EXERCISE MATERIALS:
***

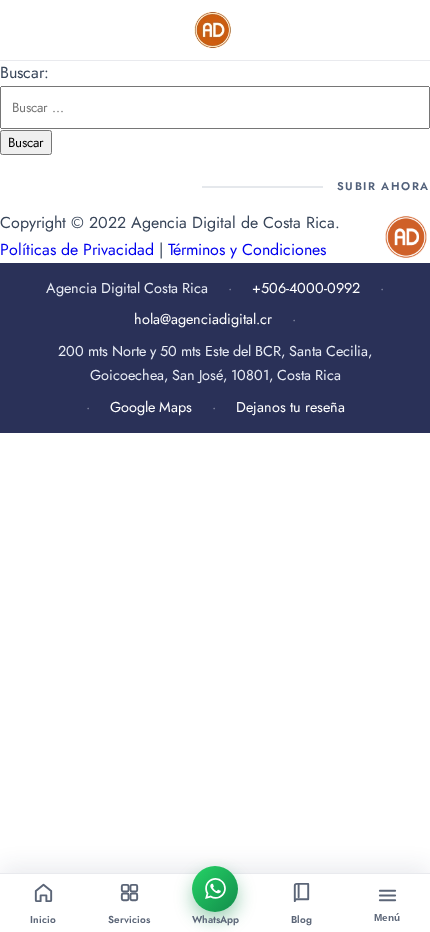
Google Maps (151, 407)
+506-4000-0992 (306, 288)
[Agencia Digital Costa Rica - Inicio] (214, 30)
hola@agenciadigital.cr (203, 319)
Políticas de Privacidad (77, 249)
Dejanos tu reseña (290, 407)
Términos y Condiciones (247, 249)
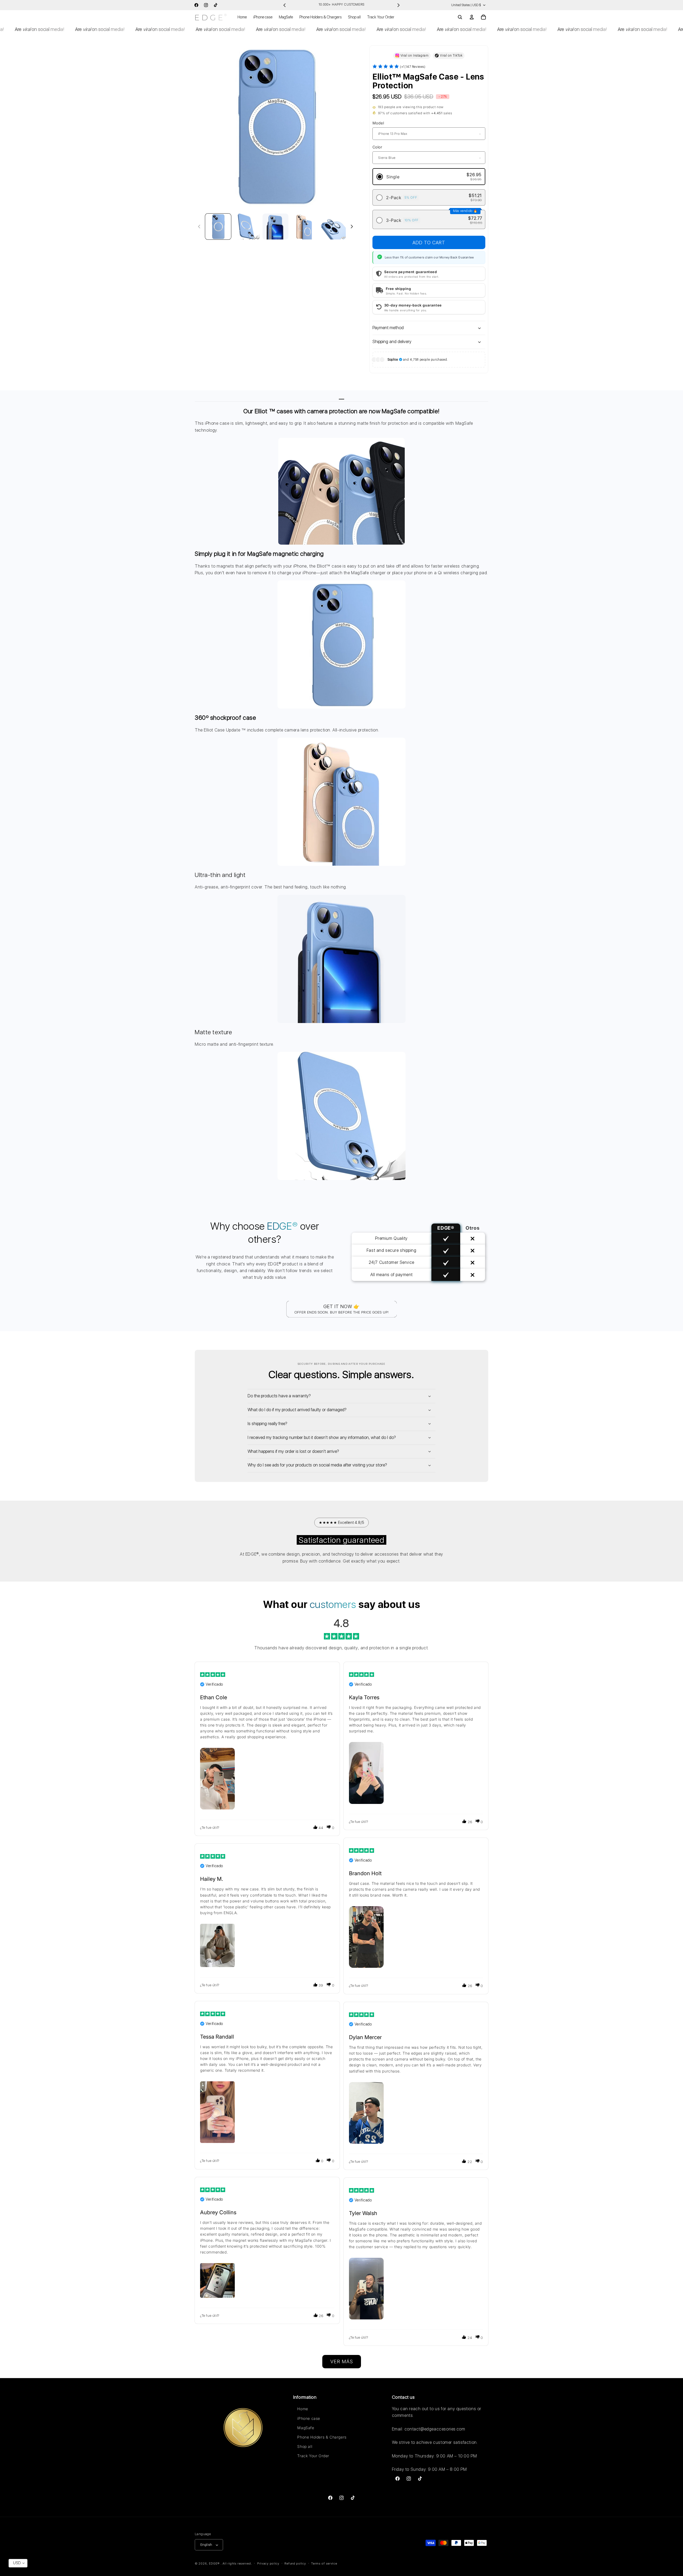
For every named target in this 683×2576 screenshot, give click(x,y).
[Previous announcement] (285, 5)
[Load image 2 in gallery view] (247, 226)
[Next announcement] (398, 5)
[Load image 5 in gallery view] (333, 226)
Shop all (304, 2446)
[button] (460, 17)
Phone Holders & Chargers (321, 2437)
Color (377, 147)
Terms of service (324, 2563)
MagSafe (305, 2427)
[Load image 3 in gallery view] (275, 226)
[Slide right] (351, 226)
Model (378, 123)
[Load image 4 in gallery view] (304, 226)
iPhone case (308, 2418)
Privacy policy (268, 2563)
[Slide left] (199, 226)
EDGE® (215, 2564)
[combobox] (18, 2563)
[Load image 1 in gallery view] (218, 226)
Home (302, 2408)
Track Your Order (313, 2455)
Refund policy (295, 2563)
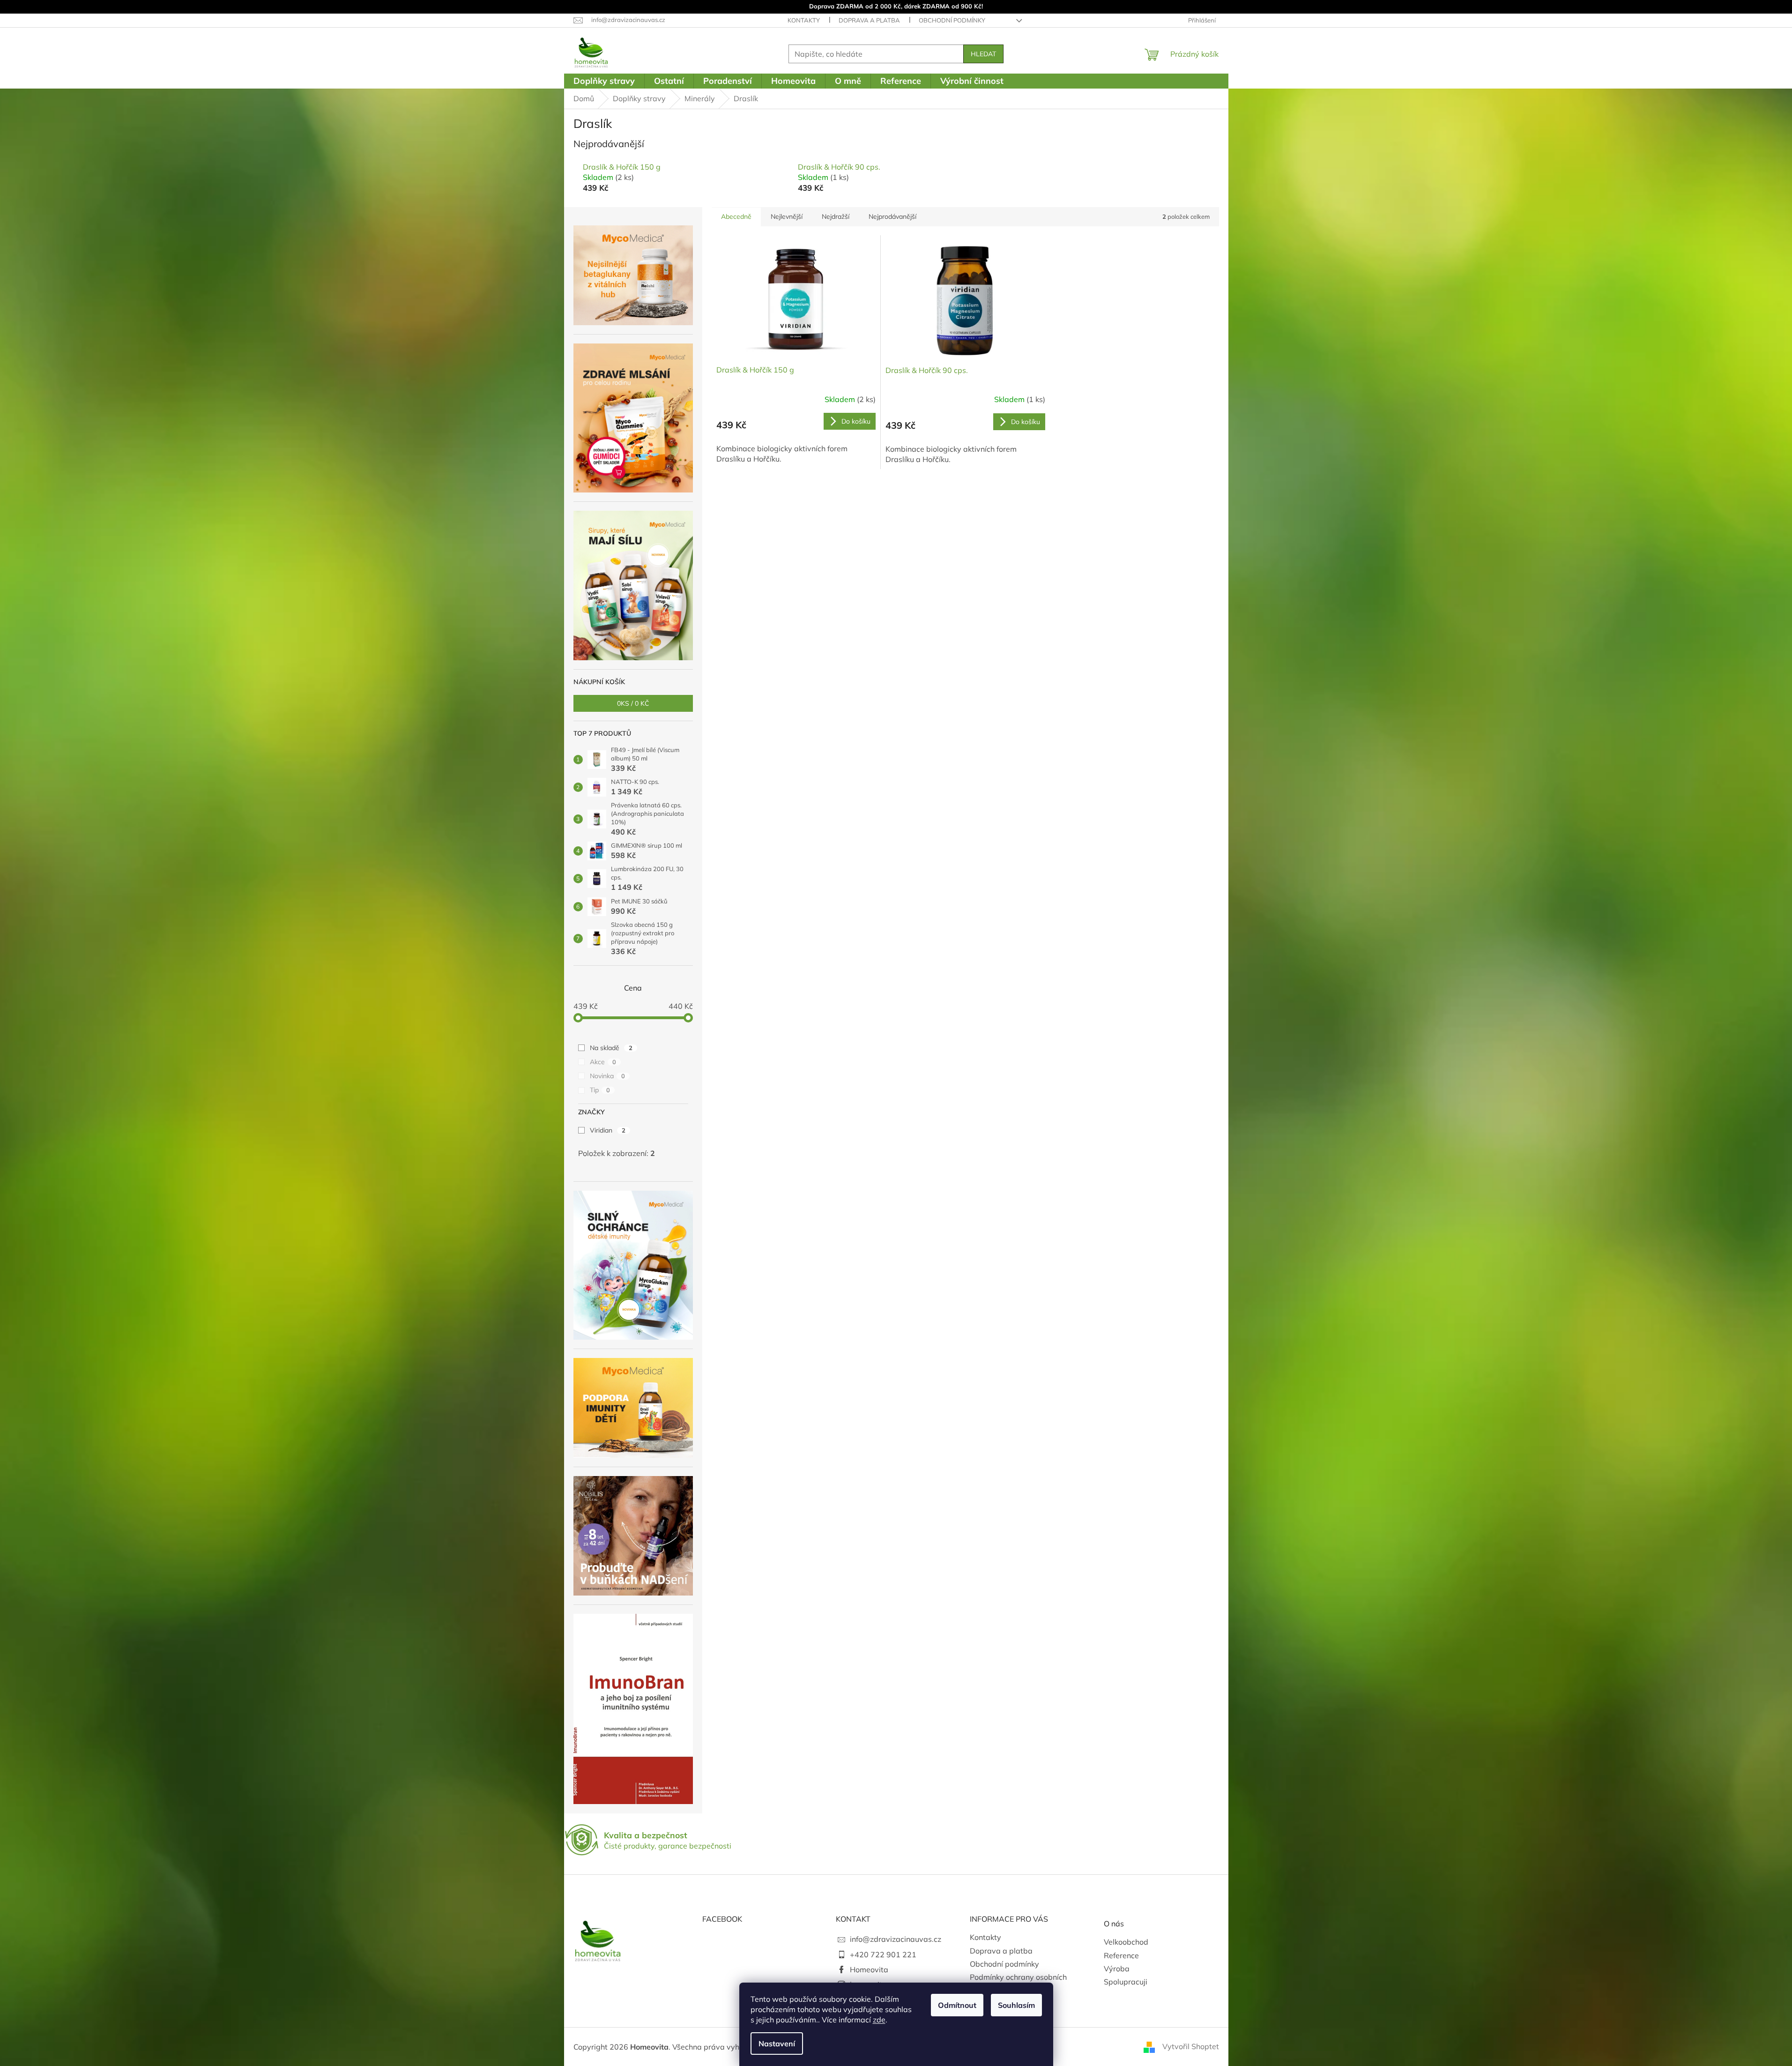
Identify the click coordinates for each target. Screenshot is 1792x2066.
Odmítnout (957, 2005)
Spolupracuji (1125, 1981)
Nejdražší (835, 216)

***

TRY IT:
Word for word, write out the full listing, leaving the pictures aside.

ANSWER TO THE EXERCISE:
Google Maps (151, 407)
+506-4000-0992 (306, 288)
[Agencia Digital Costa Rica - Inicio] (214, 30)
hola@agenciadigital.cr (203, 319)
Políticas de Privacidad (77, 249)
Dejanos tu reseña (290, 407)
Términos y Condiciones (247, 249)
For every named target in this 683×2576 screenshot, give click(x,y).
[Previous announcement] (285, 5)
[Load image 2 in gallery view] (247, 226)
[Next announcement] (398, 5)
[Load image 5 in gallery view] (333, 226)
Shop all (304, 2446)
[button] (460, 17)
Phone Holders & Chargers (321, 2437)
Color (377, 147)
Terms of service (324, 2563)
MagSafe (305, 2427)
[Load image 3 in gallery view] (275, 226)
[Slide right] (351, 226)
Model (378, 123)
[Load image 4 in gallery view] (304, 226)
iPhone case (308, 2418)
Privacy policy (268, 2563)
[Slide left] (199, 226)
EDGE® (215, 2564)
[combobox] (18, 2563)
[Load image 1 in gallery view] (218, 226)
Home (302, 2408)
Track Your Order (313, 2455)
Refund policy (295, 2563)
Identify the click coordinates for each target. Screenshot is 1792x2066.
Odmítnout (957, 2005)
Spolupracuji (1125, 1981)
Nejdražší (835, 216)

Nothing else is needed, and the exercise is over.